Experimental program
Comparison scheme
Effect test

Embodiment 1

[0062] Example 1 Transformation test of pear plants

[0063] 1) Select the OHF333 (Pyrus Communis) group culture seedlings in the vary, and cut the top buds of about 2 cm and transferred to the NN69 solid medium.

[0064] 2) The experiment repeatedly validated its effectiveness twice as a GUS basis, and the experiment was repeated two times, and specifically selected INTGUs having a plant Catalyze intron, constructed into the plant dual expression vector PBI 121. The Agrobacterium Eha105 was selected for the infectious strain, and the PBI121 vector with the reporter was introduced into the Agrobacterium cells using a freezer method.

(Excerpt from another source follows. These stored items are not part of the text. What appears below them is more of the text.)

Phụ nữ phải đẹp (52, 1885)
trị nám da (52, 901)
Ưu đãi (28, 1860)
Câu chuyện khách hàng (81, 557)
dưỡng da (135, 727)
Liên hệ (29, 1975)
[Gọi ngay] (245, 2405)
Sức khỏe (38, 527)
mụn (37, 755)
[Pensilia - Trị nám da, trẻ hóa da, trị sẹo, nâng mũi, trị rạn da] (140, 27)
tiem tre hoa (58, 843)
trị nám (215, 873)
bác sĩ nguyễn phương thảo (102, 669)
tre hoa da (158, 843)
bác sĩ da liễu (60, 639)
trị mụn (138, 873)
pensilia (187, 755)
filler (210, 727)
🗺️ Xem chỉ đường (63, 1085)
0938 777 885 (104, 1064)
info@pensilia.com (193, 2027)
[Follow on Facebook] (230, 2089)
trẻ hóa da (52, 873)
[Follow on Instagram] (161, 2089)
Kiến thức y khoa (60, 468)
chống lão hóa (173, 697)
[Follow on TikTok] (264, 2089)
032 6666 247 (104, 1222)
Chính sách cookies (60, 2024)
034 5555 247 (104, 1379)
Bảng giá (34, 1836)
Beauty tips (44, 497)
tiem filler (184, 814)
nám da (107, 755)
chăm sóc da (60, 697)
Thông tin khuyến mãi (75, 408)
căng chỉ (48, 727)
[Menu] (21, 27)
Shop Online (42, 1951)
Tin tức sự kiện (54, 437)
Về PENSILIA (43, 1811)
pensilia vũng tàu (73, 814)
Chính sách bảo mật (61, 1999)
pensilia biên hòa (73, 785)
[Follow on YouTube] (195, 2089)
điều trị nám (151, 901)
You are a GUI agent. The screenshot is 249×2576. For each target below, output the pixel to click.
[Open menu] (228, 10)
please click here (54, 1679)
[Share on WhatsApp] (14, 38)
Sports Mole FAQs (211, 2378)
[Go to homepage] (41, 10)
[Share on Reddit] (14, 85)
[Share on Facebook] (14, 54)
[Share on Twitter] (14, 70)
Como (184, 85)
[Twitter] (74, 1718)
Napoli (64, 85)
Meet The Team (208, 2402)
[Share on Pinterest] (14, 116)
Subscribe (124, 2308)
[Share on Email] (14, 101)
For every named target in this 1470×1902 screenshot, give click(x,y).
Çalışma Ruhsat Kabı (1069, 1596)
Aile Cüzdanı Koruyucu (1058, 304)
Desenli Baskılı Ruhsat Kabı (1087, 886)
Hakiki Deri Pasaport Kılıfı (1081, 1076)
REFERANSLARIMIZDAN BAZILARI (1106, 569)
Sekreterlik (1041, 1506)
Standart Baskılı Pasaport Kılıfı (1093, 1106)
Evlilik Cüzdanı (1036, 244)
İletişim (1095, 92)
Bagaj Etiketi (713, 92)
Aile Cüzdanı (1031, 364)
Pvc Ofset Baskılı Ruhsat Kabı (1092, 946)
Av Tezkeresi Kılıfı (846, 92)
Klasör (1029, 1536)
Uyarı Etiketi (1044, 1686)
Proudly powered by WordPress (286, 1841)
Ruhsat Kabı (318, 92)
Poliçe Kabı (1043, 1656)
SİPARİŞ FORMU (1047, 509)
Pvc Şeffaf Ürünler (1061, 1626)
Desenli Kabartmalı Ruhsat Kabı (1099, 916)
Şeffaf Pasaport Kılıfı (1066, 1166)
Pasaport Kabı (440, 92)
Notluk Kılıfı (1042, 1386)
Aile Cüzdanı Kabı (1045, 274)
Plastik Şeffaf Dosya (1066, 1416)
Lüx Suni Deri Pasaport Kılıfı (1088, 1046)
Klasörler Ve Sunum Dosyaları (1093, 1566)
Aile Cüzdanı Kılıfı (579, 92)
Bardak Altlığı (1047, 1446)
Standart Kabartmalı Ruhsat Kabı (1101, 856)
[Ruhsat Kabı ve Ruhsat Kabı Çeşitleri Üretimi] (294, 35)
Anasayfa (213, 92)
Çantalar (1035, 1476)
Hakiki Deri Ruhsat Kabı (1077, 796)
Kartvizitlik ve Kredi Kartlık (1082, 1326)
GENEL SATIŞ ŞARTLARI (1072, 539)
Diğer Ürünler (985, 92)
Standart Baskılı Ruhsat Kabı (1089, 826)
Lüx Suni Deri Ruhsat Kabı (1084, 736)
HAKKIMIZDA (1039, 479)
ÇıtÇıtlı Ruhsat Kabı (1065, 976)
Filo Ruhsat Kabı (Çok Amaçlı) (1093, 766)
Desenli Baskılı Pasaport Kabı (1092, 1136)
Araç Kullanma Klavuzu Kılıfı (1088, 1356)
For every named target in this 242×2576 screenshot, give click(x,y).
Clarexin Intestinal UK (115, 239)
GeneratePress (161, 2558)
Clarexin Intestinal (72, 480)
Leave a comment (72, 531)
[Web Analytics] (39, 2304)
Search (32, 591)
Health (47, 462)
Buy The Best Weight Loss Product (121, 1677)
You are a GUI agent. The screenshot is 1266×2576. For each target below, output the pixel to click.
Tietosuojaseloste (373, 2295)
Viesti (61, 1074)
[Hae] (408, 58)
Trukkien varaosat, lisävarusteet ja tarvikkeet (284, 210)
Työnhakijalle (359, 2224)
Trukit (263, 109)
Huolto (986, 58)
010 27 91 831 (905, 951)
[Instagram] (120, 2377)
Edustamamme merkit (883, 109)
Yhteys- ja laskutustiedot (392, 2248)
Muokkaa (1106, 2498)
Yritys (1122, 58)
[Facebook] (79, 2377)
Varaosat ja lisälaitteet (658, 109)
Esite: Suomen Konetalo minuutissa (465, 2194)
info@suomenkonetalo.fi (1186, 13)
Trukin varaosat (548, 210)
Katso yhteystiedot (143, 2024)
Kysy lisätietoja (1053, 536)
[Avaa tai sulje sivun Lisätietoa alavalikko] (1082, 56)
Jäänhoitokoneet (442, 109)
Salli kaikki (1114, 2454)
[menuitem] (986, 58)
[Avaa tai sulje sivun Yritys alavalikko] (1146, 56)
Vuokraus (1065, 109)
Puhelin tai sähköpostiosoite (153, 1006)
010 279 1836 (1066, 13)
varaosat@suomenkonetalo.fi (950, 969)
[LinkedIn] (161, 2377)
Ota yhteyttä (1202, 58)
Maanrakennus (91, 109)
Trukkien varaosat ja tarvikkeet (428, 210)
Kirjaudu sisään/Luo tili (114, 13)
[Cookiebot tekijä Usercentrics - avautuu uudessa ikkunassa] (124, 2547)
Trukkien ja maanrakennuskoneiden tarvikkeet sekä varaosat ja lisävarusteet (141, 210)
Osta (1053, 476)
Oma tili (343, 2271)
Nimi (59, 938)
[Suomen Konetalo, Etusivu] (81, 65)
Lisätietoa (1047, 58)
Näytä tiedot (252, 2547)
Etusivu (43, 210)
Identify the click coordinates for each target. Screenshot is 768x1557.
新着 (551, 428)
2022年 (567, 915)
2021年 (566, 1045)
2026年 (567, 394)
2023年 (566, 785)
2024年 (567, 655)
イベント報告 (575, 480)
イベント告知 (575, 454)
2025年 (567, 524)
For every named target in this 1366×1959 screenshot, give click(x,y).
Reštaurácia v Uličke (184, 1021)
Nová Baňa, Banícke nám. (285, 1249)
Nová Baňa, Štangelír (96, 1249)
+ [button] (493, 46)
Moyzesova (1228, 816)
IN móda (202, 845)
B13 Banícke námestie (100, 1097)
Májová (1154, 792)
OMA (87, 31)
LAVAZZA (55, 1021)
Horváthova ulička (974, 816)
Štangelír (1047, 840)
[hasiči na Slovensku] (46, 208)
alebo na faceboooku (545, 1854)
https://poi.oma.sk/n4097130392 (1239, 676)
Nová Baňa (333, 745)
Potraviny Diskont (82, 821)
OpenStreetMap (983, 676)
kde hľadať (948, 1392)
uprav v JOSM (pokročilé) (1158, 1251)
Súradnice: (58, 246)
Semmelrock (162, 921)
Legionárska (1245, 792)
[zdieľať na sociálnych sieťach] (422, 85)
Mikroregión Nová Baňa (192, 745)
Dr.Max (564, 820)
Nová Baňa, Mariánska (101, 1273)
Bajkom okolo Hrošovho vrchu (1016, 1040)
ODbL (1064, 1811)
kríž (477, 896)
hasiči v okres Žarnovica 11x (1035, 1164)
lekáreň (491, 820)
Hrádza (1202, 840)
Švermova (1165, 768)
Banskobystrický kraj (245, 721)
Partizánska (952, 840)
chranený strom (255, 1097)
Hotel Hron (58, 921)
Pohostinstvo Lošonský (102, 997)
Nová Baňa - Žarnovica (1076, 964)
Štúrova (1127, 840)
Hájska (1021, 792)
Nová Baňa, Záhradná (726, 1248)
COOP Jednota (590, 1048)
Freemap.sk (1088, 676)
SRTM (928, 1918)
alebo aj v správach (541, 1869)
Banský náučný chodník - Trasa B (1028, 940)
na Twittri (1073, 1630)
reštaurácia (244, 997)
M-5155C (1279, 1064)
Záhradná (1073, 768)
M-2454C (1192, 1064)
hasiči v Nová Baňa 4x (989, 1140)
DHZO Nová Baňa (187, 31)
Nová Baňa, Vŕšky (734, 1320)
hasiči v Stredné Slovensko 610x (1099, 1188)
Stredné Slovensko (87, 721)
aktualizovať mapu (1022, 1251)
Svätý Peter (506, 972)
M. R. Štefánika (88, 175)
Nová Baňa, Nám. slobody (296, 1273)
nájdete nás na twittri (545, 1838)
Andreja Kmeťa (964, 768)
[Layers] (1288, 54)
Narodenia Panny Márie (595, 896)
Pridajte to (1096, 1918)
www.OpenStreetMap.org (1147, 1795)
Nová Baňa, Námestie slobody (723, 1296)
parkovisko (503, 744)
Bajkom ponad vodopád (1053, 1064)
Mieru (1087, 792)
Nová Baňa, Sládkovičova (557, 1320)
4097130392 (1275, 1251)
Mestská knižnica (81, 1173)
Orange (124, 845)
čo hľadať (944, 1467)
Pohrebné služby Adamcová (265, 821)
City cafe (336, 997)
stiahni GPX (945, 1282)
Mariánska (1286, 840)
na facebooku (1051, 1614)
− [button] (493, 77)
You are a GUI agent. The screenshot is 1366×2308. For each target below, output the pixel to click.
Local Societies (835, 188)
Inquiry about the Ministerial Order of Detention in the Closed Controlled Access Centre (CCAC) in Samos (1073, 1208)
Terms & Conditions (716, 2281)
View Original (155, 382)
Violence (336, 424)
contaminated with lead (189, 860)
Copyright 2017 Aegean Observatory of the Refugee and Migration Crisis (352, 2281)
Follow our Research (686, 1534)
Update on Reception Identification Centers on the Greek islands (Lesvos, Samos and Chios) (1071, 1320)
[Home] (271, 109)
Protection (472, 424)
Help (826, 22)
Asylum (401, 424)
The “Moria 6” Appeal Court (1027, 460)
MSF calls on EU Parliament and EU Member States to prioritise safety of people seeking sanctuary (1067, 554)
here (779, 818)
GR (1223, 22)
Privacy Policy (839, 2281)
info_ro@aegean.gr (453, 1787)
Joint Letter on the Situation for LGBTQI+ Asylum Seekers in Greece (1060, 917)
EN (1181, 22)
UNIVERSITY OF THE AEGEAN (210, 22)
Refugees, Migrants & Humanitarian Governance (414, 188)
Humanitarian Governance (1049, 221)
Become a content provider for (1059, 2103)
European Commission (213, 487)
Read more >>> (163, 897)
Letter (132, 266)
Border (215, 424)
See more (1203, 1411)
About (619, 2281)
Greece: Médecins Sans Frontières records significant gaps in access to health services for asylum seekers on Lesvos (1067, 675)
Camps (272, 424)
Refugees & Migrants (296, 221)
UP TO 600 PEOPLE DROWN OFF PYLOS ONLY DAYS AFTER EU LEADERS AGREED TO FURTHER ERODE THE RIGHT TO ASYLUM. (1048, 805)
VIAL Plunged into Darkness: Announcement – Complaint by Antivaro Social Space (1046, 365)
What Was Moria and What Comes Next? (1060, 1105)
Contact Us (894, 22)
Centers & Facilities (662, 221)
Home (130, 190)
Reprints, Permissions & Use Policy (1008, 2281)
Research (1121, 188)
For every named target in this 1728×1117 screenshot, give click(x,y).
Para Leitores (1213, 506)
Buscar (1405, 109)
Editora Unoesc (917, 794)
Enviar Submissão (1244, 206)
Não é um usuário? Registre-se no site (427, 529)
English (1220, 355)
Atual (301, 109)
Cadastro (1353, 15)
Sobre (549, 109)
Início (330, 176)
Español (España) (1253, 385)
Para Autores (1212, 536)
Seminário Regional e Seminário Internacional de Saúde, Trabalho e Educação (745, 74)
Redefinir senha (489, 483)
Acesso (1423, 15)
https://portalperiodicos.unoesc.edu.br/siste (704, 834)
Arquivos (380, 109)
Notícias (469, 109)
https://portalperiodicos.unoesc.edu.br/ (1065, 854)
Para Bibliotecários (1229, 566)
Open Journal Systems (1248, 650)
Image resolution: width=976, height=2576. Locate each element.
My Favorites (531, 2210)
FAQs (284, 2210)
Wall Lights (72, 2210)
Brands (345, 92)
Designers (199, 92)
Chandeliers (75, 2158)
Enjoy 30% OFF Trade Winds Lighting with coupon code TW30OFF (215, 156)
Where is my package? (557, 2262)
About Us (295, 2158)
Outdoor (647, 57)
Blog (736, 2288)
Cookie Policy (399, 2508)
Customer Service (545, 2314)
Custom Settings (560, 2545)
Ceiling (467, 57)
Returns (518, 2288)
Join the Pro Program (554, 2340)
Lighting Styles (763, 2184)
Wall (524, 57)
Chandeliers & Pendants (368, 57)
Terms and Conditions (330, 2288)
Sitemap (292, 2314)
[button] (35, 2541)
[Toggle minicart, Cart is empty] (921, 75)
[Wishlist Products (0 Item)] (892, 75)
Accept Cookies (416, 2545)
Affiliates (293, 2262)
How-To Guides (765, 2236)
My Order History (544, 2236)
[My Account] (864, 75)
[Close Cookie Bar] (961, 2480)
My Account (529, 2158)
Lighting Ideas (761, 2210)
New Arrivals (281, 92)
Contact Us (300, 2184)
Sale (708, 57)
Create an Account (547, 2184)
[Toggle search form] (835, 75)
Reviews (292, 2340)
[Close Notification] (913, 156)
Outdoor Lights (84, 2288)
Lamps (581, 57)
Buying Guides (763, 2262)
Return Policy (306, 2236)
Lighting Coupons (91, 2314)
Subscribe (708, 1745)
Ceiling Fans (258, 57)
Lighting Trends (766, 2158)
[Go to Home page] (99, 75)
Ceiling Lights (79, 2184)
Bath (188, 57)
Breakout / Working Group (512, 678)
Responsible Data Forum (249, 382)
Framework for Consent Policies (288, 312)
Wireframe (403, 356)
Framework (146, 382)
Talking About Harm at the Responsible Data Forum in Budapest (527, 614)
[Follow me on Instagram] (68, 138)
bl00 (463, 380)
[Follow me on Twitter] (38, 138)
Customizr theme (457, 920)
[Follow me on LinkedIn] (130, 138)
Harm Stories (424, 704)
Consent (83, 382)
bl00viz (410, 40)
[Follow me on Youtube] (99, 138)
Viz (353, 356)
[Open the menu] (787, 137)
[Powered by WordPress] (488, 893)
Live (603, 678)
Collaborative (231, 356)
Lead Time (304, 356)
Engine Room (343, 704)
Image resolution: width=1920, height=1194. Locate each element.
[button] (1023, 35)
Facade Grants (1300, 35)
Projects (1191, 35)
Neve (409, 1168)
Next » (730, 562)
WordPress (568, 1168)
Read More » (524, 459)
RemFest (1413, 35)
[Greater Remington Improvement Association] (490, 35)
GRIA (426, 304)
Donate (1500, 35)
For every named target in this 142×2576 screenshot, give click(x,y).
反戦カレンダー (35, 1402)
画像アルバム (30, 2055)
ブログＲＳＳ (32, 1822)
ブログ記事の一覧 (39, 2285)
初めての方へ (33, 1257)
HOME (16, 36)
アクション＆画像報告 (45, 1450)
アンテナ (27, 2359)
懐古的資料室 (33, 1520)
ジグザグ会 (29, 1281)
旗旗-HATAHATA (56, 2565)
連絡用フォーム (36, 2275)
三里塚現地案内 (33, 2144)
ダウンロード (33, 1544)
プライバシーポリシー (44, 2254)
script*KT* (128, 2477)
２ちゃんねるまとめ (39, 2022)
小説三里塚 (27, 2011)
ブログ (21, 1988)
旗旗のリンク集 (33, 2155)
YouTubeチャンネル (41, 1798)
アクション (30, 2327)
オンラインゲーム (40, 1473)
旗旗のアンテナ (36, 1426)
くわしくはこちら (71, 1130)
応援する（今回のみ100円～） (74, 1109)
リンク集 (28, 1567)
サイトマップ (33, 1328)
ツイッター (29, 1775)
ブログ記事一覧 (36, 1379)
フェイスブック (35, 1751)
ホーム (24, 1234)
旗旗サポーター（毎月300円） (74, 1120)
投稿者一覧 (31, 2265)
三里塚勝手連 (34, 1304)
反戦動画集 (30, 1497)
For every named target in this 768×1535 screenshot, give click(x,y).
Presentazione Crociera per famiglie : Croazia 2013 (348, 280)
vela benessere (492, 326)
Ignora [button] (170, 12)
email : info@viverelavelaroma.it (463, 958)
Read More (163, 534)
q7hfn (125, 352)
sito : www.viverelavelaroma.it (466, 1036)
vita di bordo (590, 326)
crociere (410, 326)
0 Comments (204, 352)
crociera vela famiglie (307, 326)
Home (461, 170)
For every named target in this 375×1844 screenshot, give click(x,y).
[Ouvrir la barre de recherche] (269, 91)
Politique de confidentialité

[0065] Agrobacter with a target vector was inoculated into a liquid LB medium with 50 mg / l kanamycin and 25 mg / l. After 3 days, I was re-vaccined to 50 mg / l kanamycin and 25mg. / L rifetian liquid lb medium is oscillated for 12 hours. 25 ° C, 3000 revolutions were collected 15 minutes to collect cultured Agrobacterium bacteria. Formulated infec...

Embodiment 2

[0073] Example 2 Multi-temporary immersion parameter verification

[0074] This embodiment further verifies the effectiveness of other multiple temporary immersion parameters.

[0075] Based on the same step 1) -2 based on Example 1).

[0076] 3) Under sterile conditions, the OHF333 ohf333 ohf333 in 28-35 days was subsequently cultured, and the 13-day leaves were quickly cut off from the petiole, and the healthy blade was completely carried out to sterile water. After all the blade is prepared, remove from sterile water, after absorbing excess water on the filter paper, quickly immersed in infection with the activated Agrobacterium, the experiment repeated twice, each treatment 120 leaves, place In the vacuum pump, it was maintained for 3 minutes after 3 minutes, and the pressure was quickly released.

[0077] 4) Temporary immersion mode implementation process is as follows:

[0078] A. The blades of the intrinsic infected were allowed to stand for 1 minute on the filter paper, an...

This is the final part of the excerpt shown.